-
Notifications
You must be signed in to change notification settings - Fork 280
Description
Morning all,
I'm having a hard time debugging an issue with a broker that I set up recently.
I have setup both a production and staging MQTT broker on the same server using a similar configuration. Both TCP and WS are configured with TLS and unsecured connections available on different ports. Neither broker is doing any real load at the moment as we're still in development (2-3 devices pushing data every 15 seconds with half a dozen total connections).
After a few days the production broker locks up, refusing connections but only on the TLS enabled port. I'm using LetsEncrypt rather than self-signed certificates which seems to be the only departure from the documented configuration.
Once locked up, the logs from journalctl
show that it is still running correctly for some clients, whilst others are disconnected and new ones refused. Connecting to the non-TLS port works during this time.
I'm having issues debugging this due to a lack of failures or errors logged, other than clients timing out.
Trying to verify the certificates using echo -n Q | openssl s_client -servername mqtt.tracksyte.com -connect mqtt.tracksyte.com:8883 | openssl x509 -noout -dates
works when the broker is working correctly, but hangs when the broker does too, suggesting to me that the issue isn't the certificates.
Here is my config (with auth redacted):
id = 0
[router]
max_connections = 10010
max_outgoing_packet_count = 200
max_segment_size = 104857600
max_segment_count = 10
[v4.1]
name = "v4-1"
listen = "0.0.0.0:1883"
next_connection_delay_ms = 1
[v4.1.connections]
connection_timeout_ms = 60000
max_payload_size = 20480
max_inflight_count = 100
auth = { example_user = "kasjhdaoijsdaknsbdamn" }
# TLS configuration for secure connections
[v4.2]
name = "v4-2-tls"
listen = "0.0.0.0:8883"
next_connection_delay_ms = 10
[v4.2.tls]
capath = "/etc/letsencrypt/live/mqtt.tracksyte.com/fullchain.pem"
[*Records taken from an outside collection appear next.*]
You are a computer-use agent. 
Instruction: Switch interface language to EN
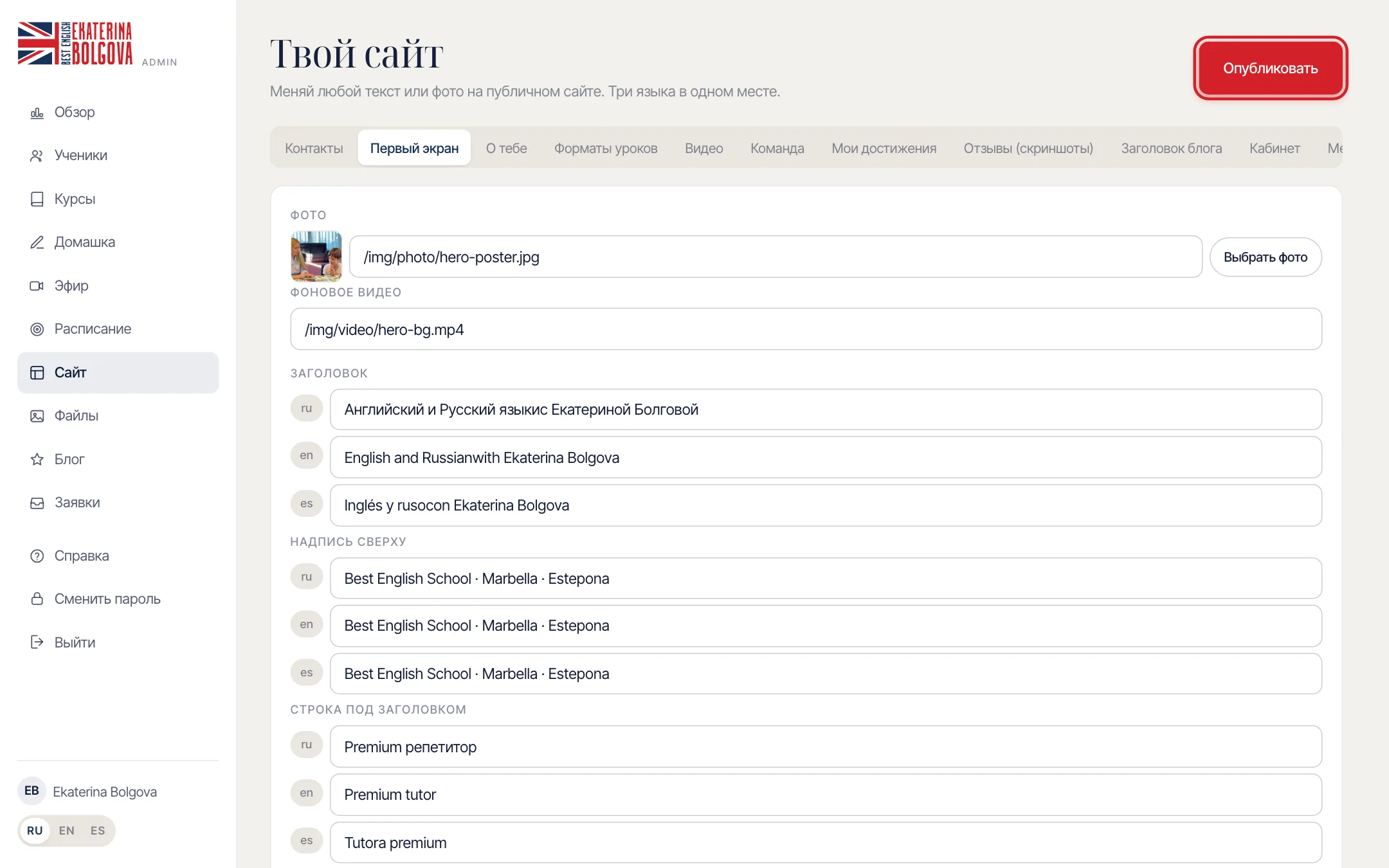(x=66, y=831)
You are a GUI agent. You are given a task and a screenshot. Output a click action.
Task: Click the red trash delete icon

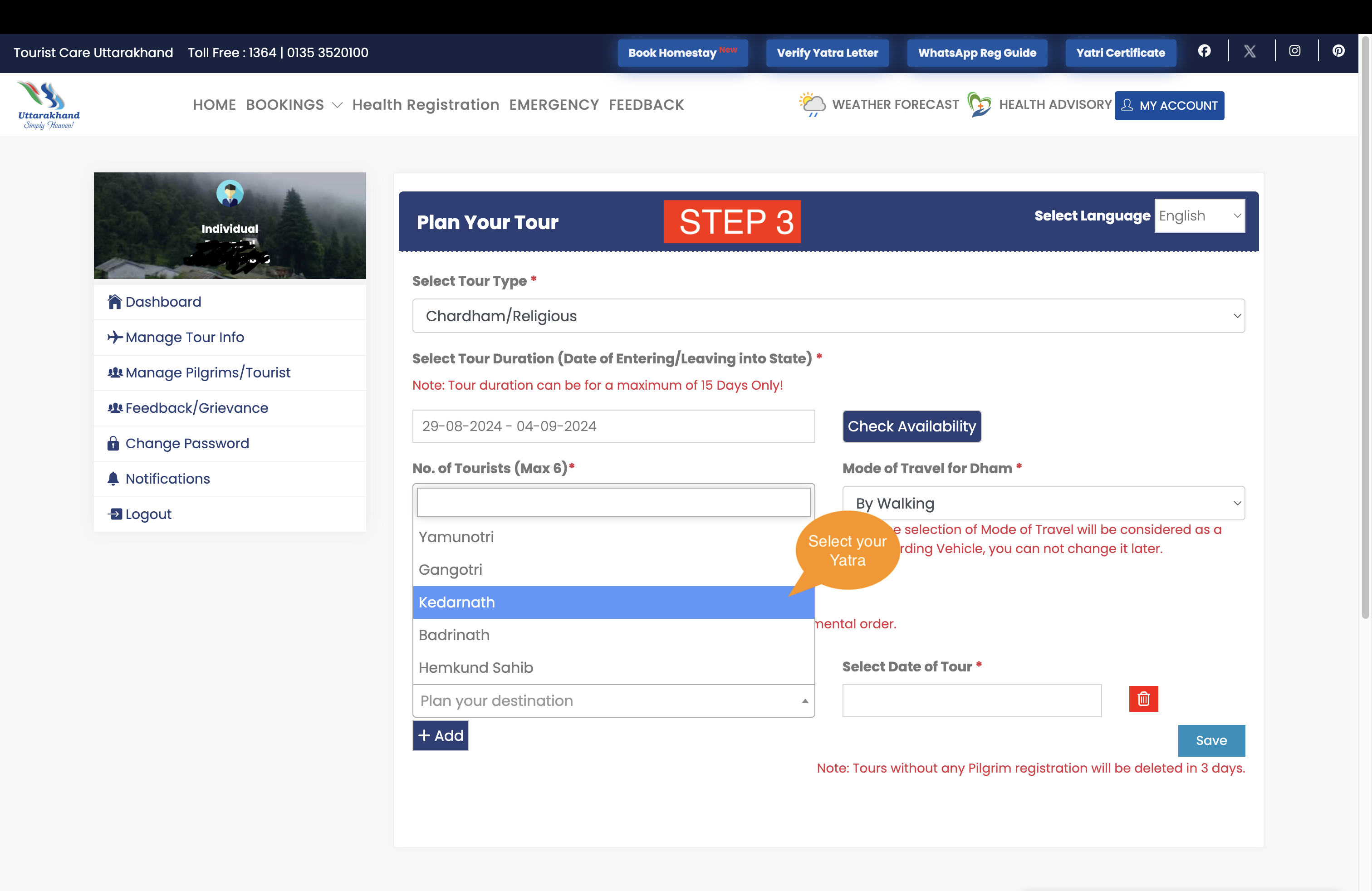(x=1144, y=699)
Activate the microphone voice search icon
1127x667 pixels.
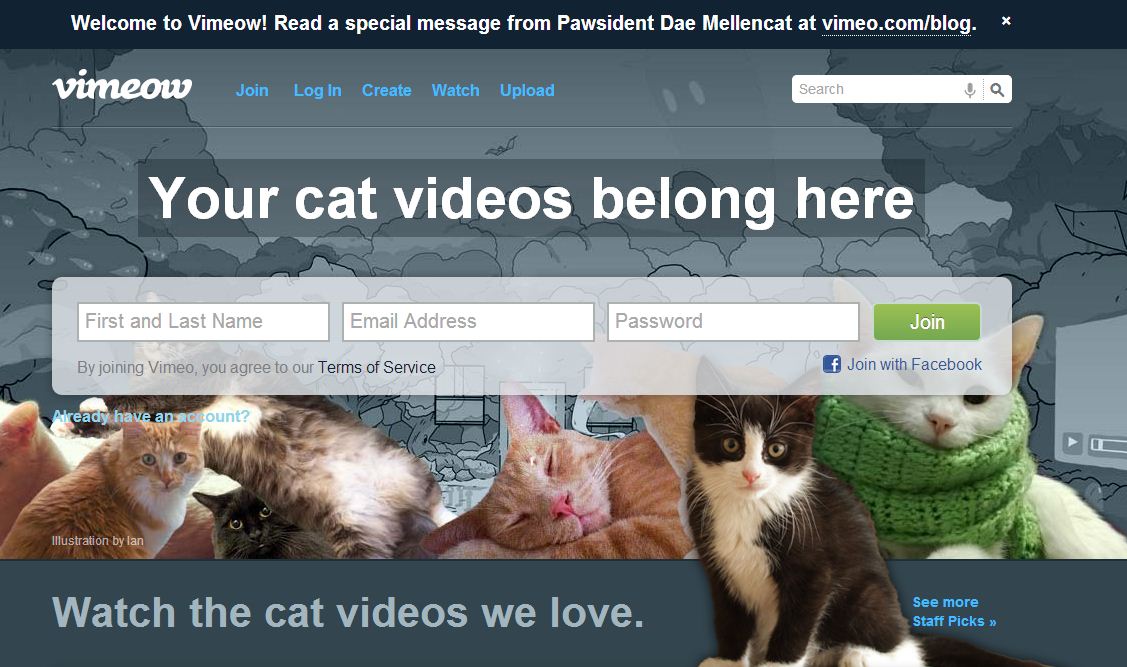click(970, 90)
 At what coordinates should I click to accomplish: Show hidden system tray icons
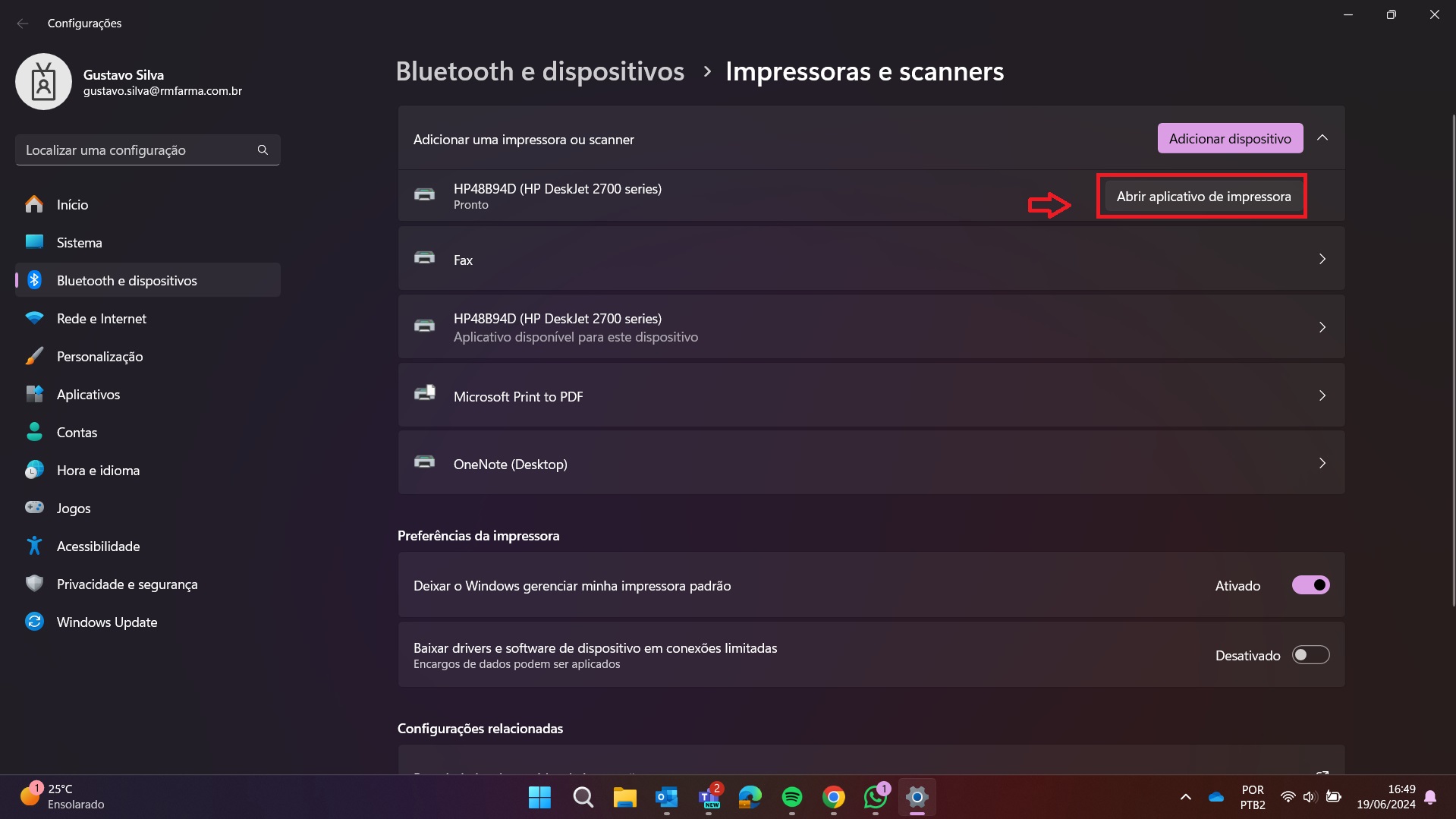coord(1185,797)
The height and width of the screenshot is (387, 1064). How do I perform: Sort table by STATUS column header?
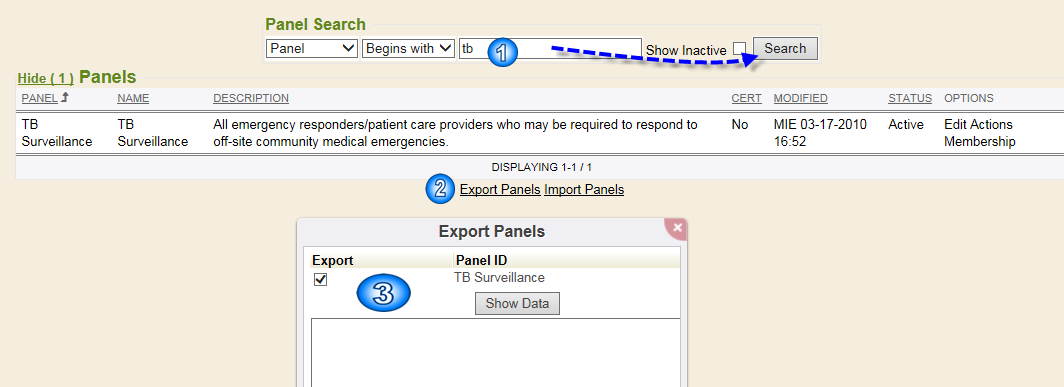910,98
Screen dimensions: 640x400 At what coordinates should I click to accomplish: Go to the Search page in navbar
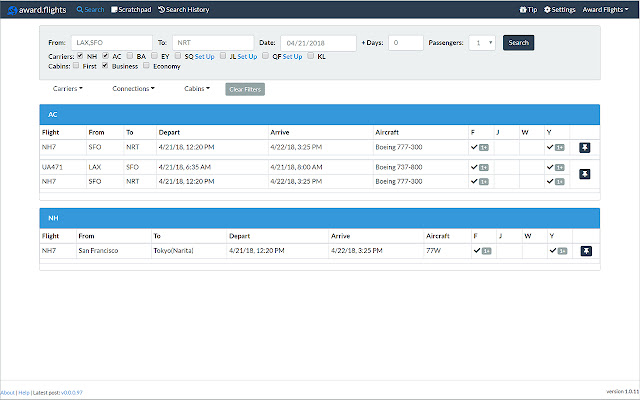[x=90, y=9]
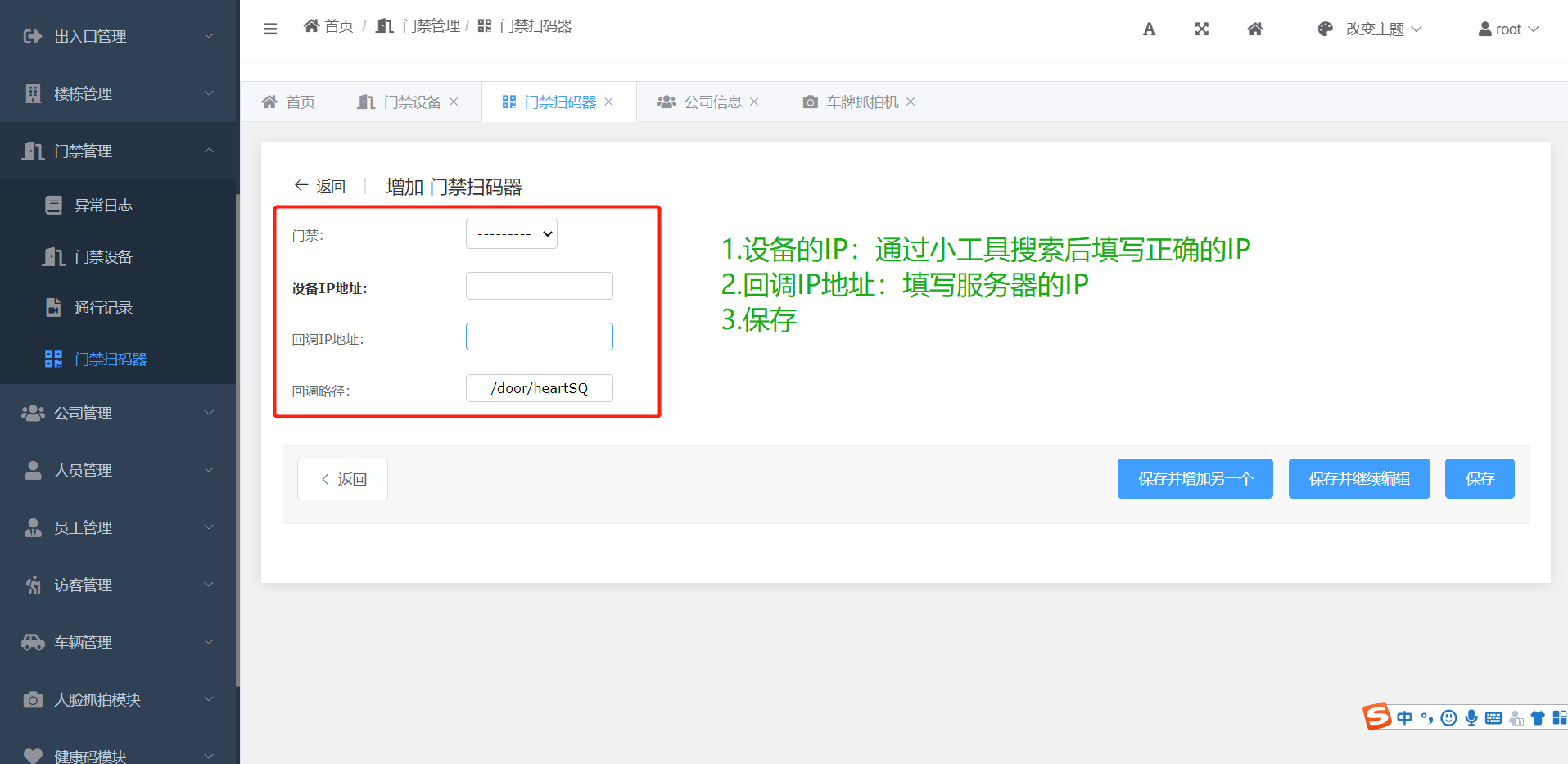Click the hamburger menu collapse icon
This screenshot has width=1568, height=764.
click(270, 29)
certpath = "/etc/letsencrypt/live/mqtt.tracksyte.com/fullchain.pem"
keypath = "/etc/letsencrypt/live/mqtt.tracksyte.com/privkey.pem"
[v4.2.connections]
connection_timeout_ms = 60000
max_payload_size = 20480
max_inflight_count = 100
auth = { example_user = "kasjhdaoijsdaknsbdamn" }
[ws.1]
name = "ws-1"
listen = "0.0.0.0:8083"
next_connection_delay_ms = 1
[ws.1.connections]
connection_timeout_ms = 60000
max_client_id_len = 256
throttle_delay_ms = 0
max_payload_size = 20480
max_inflight_count = 500
max_inflight_size = 1024
auth = { example_user = "kasjhdaoijsdaknsbdamn" }
[ws.2]
name = "ws-2"
listen = "0.0.0.0:8084"
next_connection_delay_ms = 1
[ws.2.tls]
capath = "/etc/letsencrypt/live/mqtt.tracksyte.com/fullchain.pem"
certpath = "/etc/letsencrypt/live/mqtt.tracksyte.com/fullchain.pem"
keypath = "/etc/letsencrypt/live/mqtt.tracksyte.com/privkey.pem"
[ws.2.connections]
connection_timeout_ms = 60000
max_client_id_len = 256
throttle_delay_ms = 0
max_payload_size = 20480
max_inflight_count = 500
max_inflight_size = 1024
auth = { example_user = "kasjhdaoijsdaknsbdamn" }
[console]
listen = "0.0.0.0:3030"
Any suggestions? My next steps probably look like using rumqttd
as a dependency rather than directly to see if that makes a difference, or using an alternative like nanomq to isolate whether the issue is with rumqttd or the LE certificates.